Isso gera dúvidas sobre os limites do seu poder de fala e decisão dentro do governo, o que pode minar a autoridade de ministros e enfraquecer a institucionalidade.
3. Generalização e discurso emocional
Embora o tema da proteção de crianças e adolescentes seja legítimo e urgente, Janja o apresenta de forma emocional e pouco técnica, sem dados ou referências específicas que sustentem a gravidade do problema em relação ao TikTok no Brasil.
Exemplos como o de uma menina que inalou desodorante, embora comoventes, carecem de contextualização e embasamento técnico, e podem ser usados de forma alarmista para justificar medidas complexas como a regulamentação de redes sociais.
4. Risco de tensão diplomática e censura
Apontar “abusos cometidos pelo TikTok” diretamente ao presidente da China — país de origem da empresa — é um movimento diplomático delicado e potencialmente ofensivo.
Isso pode ser interpretado como ingerência em assuntos internos de uma empresa estrangeira, além de alimentar narrativas autoritárias e de censura, especialmente quando se defende a regulamentação da internet de forma genérica e sem debate técnico transparente.
5. Desvio do foco e reação defensiva
Ao se colocar como vítima de uma “fofoca de bastidor”, Janja personaliza uma crítica institucional, desviando o foco da real questão: a impropriedade de sua intervenção em um encontro diplomático reservado.

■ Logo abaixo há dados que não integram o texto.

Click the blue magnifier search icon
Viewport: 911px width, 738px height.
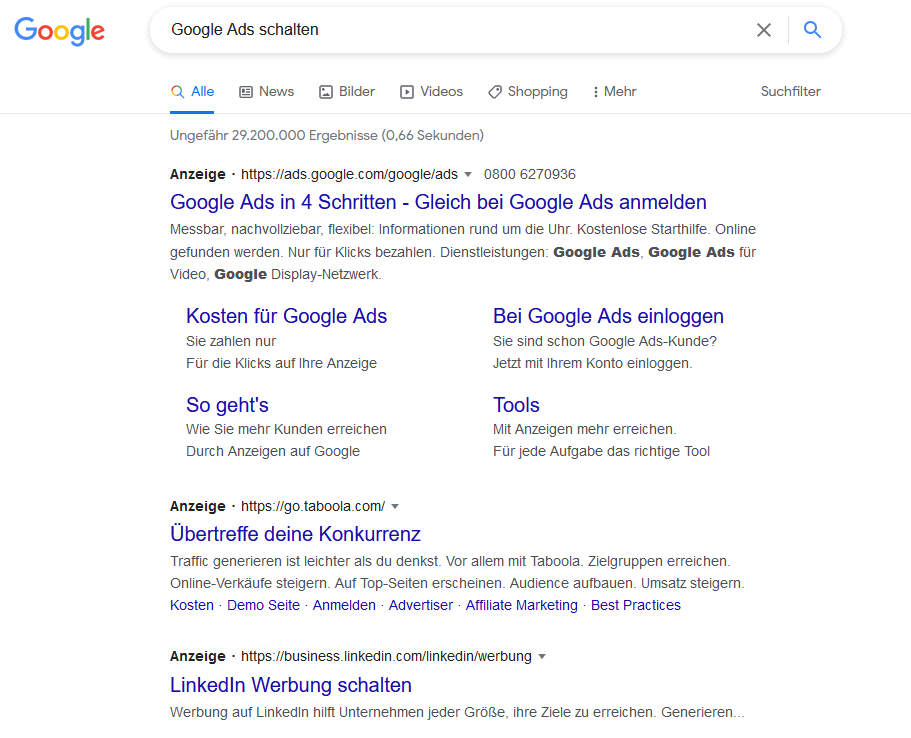[x=812, y=30]
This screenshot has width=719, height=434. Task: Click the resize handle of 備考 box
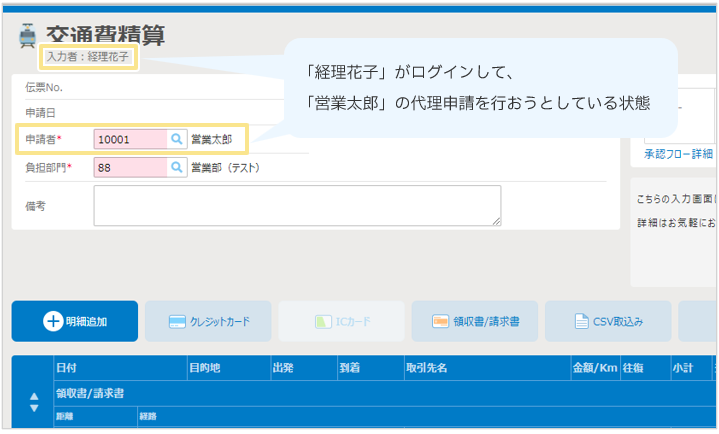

Esse tipo de reação polariza o debate e reduz a possibilidade de reflexão crítica e construtiva sobre o papel da primeira-dama e sobre os mecanismos adequados de defesa de direitos digitais.
Conclusão
Embora a intenção de Janja — proteger crianças e adolescentes — seja louvável, a forma, o local e o contexto escolhidos para sua manifestação foram equivocados, comprometendo a diplomacia brasileira e confundindo os papéis institucionais dentro do governo. A causa merece ser tratada com rigor técnico, articulação institucional e respeito aos protocolos, e não por impulsos pessoais, ainda que bem intencionados.